- Published on
AWS IAM & Billing
- Authors
- Name
- Chloe McAree (McAteer)
- @ChloeMcAteer3
This is part of a blog series giving a high level overview of the different services examined on the AWS Solution Architect Associate exam, to view the whole series click here.
IAM Summary
AWS Identity and Access Management (IAM) allows users/organisations to manage resources securely and set users access level.
Key Features of IAM
IAM is global (so region isn’t a factor)
Gives you centralised control over your AWS account
Granular Permissions (can set different permissions for different people/ different resources)
Can enable identity federation
Allows you to set up custom password policies (including rotation policies)
New users have no permissions when first created
Roles are more secure than sharing access and secret keys
IAM Terminology
Users → Individual users, e.g. employees
Groups → A collection of users. Groups allow you to define permissions for all the users within it.
Policies → Determine what a user, group or role can or cannot do. Policy Documents are in JSON format.
Roles → Allows one service to access another service.

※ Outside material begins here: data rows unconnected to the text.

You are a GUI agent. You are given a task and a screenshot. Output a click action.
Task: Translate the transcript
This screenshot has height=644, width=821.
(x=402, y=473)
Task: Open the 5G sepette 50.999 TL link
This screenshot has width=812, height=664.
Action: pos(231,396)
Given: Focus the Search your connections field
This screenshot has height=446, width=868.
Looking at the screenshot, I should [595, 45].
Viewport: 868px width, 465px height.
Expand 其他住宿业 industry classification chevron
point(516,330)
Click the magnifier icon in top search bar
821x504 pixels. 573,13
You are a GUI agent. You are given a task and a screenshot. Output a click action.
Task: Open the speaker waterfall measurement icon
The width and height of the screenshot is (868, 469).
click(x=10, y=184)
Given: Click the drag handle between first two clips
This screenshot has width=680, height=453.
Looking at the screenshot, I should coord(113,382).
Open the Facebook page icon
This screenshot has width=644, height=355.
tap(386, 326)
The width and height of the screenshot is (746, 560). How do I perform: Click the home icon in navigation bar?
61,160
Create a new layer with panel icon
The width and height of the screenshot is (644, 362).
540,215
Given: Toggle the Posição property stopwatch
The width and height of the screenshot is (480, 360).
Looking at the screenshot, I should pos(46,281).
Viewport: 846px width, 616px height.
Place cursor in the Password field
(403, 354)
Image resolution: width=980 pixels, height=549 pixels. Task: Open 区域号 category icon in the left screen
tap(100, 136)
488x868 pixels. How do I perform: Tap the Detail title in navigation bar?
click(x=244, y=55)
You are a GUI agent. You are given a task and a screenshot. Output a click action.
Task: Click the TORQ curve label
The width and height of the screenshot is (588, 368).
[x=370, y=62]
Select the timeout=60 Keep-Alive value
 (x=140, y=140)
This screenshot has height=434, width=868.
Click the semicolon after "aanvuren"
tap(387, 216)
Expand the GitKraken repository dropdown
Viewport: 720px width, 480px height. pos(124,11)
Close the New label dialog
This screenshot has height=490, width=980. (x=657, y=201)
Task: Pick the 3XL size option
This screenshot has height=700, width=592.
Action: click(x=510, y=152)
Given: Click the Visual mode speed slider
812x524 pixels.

ARN → Amazon Resource Name, uniquely identifies any resource in AWS
Root Account → Is the main account you first signed up to AWS with (You should put MFA onto your root account)
Power user access → Access to all AWS services except the management of groups and users within IAM
Billing Alerts → Amount that you set (e.g. $10) will be your budget and then it will send you an alert as soon as your AWS bill goes over that.
AWS Budgets → Lets you quickly create custom budgets that will automatically alert you when your cost exceeds entered amount.
AWS Resource Access Manager (RAM) → Allows resource sharing between accounts
AWS SSO(Single Sign On) → Centrally manage access to AWS accounts & sign into 3rd party tools in the AWS portal.
IAM Policy
Permissions defined in a JSON document associated with an identity or resource
Each statement matches an AWS API request
Anything that is not explicitly allowed is implicitly denied
If resource has multiple policies — AWS joins them
Can have allow and deny statements
Permission Boundaries
Used to delegate administration to other users
Used to prevent privilege escalation or broad permissions
Controls maximum permissions that an identity-based policy can grant to an IAM entity.
AWS Organisations
Management service that allows you to mange your AWS resources centrally. Enables you to consolidate multiple AWS accounts and allows you to simplify billing, by having one source for payment methods — this may also allow you to get discount pricing for volume.